O direito de intervenção se desenvolveria a partir de regras mercadológicas, com a possibilidade de um controle estatal mais sutil e preventivo (ante a possibilidade de adoção de regras de controle interno e externo escoradas no direito de polícia), passando ao largo das questões relativas à imputação e à culpabilidade e sem as amarras de um processo hermético como é o processo penal, garantindo-se ao acusado, a seu turno, a certeza da impossibilidade de submissão a penas privativas de liberdade.[5]

A nota marcante do direito de intervenção seria, pois, a adoção de um complexo sistema de regras de prevenção técnica, aglutinando em um único ramo do direito normas sancionadoras oriundas do direito administrativo, do direito civil (responsabilidade civil por danos), do direito tributário, do trabalho e do direito penal, ocupando-se de uma contenção prematura de perigos em lugar de uma resposta penal posterior à lesão do bem jurídico. [6]

Hassemer apresentou propostas também nessa temática, nos fornecendo substrato para desenvolver ainda mais sua teoria da intervenção. Cabe a nós estudarmos as melhores propostas deixadas por quem se dedicou exaustivamente ao tema, elaborando como poderia se dar sua aplicação no contexto atual.

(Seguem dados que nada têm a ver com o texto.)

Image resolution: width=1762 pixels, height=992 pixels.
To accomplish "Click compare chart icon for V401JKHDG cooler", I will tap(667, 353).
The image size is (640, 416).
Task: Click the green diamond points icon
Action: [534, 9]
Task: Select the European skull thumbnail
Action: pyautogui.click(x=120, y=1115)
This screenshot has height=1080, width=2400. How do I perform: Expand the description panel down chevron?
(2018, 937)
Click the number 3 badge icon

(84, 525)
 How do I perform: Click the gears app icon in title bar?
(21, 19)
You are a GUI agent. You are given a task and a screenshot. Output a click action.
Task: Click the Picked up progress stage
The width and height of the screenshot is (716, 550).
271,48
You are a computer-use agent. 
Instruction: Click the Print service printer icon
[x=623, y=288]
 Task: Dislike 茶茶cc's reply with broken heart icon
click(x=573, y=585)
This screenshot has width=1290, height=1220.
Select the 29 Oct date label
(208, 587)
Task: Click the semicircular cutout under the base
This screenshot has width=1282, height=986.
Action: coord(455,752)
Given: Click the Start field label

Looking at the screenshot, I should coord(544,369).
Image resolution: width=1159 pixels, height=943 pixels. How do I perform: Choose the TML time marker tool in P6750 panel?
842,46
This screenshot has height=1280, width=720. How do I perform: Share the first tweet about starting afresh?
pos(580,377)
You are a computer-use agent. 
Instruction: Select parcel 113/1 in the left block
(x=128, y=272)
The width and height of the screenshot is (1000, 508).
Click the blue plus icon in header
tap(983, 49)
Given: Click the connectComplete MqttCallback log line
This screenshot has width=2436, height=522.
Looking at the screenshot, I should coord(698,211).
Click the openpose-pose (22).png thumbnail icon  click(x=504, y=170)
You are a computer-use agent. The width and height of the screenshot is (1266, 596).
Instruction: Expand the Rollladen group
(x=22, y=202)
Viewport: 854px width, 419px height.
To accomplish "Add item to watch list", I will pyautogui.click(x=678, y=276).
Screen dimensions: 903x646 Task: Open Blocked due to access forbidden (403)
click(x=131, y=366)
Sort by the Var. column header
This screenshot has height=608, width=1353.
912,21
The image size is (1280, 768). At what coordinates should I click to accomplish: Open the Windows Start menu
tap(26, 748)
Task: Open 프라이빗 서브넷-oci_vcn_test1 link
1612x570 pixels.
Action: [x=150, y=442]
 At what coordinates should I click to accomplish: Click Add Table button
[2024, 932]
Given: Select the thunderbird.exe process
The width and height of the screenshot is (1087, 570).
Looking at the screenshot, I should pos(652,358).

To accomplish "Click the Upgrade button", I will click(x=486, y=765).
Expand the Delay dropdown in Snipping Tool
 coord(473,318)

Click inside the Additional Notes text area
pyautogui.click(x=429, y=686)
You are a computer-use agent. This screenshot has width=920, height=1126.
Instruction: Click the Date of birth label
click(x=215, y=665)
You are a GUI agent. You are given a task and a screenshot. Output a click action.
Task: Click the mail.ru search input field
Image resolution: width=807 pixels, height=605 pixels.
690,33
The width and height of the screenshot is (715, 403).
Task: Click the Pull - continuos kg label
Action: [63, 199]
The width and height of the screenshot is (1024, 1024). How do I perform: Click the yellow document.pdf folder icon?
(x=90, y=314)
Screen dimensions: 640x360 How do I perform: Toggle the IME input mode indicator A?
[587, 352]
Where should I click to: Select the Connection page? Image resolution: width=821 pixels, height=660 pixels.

Eis o cenário que se põe para os pensadores do direito penal constitucional daqui em diante. Formular propostas e estratégias no campo dogmático, bem como no processo legislativo e de política criminal, que possibilite a expansão do direito penal, mas, sempre na direção correta, além de manter as garantias individuais intactas, em plena conformidade com a limitação do poder punitivo e do fortalecimento de Estado de Direito.


[1] Advogada e mestranda em Direito pela Pontifícia Universidade Católica de Minas Gerais


[2] SOUZA, Luciano Anderson. 2012, P. 162

[3] DISSENHA, Rui Carlo. Bem Jurídico penal supraindividual e a obrigatoriedade de repressão. P. 295

[4] SOUZA, Luciano Anderson de. Direito Penal Econômico. Fundamentos, Limites e Alterantivas p. 169

[5] MENTOR, Diogo. Teoria da. Intervenção: a alternativa de Winfried Hassemer à inflação dos crimes econômicos. p. 86

[6] HASSEMER, Winfried. Perspectivas del derecho penal futuro. 1998, p.40

Referências

DISSENHA, Rui Carlo. Bem Jurídico penal supraindividual e a obrigatoriedade de repressão. Grupo de Pesquisa, Liberdades Públicas e Direito Econômico

HASSEMER, Winfried. Perspectivas del derecho penal futuro.  Revista Penal, ano 1. 1998,

MENTOR, Diogo. Teoria de intervenção: a alternativa de Winfried Hassemer à inflação dos crimes econômicos. Rio de Janeiro. Lumen Juris. 2016

SOUZA, Luciano Anderson de. Direito Penal Econômico – Fundamentos, Limites e Alternativas. São Paulo. Quartier Latin, 2012.